Proposta, apresentada por eurodeputada madeirense, vai dar resposta a emigrantes na Venezuela que regressaram à Madeira.

A proposta de um mecanismo financeiro para apoiar as regiões ultraperiféricas na integração de migrantes foi aprovada na comissão de desenvolvimento regional do Parlamento Europeu, mas só se deverá concretizar em verbas depois de 2020. Para a autora da proposta, a eurodeputada madeirense Liliana Rodrigues, este é o primeiro passo para garantir ajudas aos oito mil emigrantes e lusodescendentes que regressaram à Madeira nos últimos dois anos vindos da Venezuela.

“Provavelmente, cerca de oito mil migrantes numa Alemanha não causam grande ruído, mas numa região como a Madeira, ou numa outra região ultraperiférica, [essa situação] exige atenção e cuidados redobrados em termos de sustentabilidade”, frisou a deputada, dizendo que a situação da Venezuela motivou que os países vizinhos a desenvolver planos de emergência devido ao fluxo migratório incomum de venezuelanos. Uma pressão, continua a parlamentar, que também existe nos países da UE como Portugal, Espanha e Itália.

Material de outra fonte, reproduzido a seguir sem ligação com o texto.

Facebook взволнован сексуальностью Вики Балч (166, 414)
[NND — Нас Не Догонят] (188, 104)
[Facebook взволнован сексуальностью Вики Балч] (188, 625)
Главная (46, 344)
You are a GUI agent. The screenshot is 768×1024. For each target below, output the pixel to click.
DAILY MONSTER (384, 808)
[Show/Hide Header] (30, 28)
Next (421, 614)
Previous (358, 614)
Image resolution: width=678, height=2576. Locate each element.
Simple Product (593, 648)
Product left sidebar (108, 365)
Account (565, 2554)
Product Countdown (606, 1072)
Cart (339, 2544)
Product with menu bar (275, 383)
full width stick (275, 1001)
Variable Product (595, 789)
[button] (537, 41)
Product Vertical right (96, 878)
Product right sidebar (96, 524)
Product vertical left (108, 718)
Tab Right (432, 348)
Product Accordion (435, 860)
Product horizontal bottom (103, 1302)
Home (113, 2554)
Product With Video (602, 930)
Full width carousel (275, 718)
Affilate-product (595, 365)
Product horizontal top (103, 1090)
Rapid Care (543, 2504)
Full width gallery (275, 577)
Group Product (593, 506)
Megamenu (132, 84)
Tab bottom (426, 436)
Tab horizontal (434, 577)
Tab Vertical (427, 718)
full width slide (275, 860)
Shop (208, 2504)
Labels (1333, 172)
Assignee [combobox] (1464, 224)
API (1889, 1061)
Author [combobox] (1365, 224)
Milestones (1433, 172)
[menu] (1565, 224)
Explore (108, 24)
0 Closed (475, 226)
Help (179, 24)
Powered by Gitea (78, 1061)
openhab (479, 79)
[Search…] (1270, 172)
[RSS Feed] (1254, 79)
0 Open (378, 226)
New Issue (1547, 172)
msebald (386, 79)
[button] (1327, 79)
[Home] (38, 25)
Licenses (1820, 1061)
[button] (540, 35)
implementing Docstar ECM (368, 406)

Os milhares que, entre 2015 e 2017, escolheram a Madeira para fugir colocaram a região sob pressão, sobretudo os serviços de saúde e as prestações da Segurança Social. O arquipélago é pequeno, tem problemas estruturais e não tem condições para ajudar a integrar estes migrantes. O mecanismo financeiro poderá então servir para, conforme explica Liliana Rodrigues, ajudar quem chega, “prestando-lhes todo o apoio necessário, seja ao nível de educação, da língua, dos serviços de saúde, habitação ou ao nível da integração no mercado de trabalho”.

A ideia de Liliana Rodrigues consta agora do relatório final da comissão de desenvolvimento regional do Parlamento Europeu, mas ainda levará algum tempo a produzir efeitos na vida quotidiana dos migrantes. O assunto será levado ao plenário, em Estrasburgo, em abril ou maio, e só no pós-2020 é que haverão verbas para este financiamento.

Neste momento, Liliana Rodrigues prefere evidenciar a vitória do Partido Socialista Europeu, mas sobretudo uma vitória para os migrantes. “Esta é uma vitória suprapartidária. Tem de ser assim. Não há outra maneira de solidificarmos o projeto europeu. A solidariedade tem uma única bandeira, a bandeira da União Europeia”, concluiu.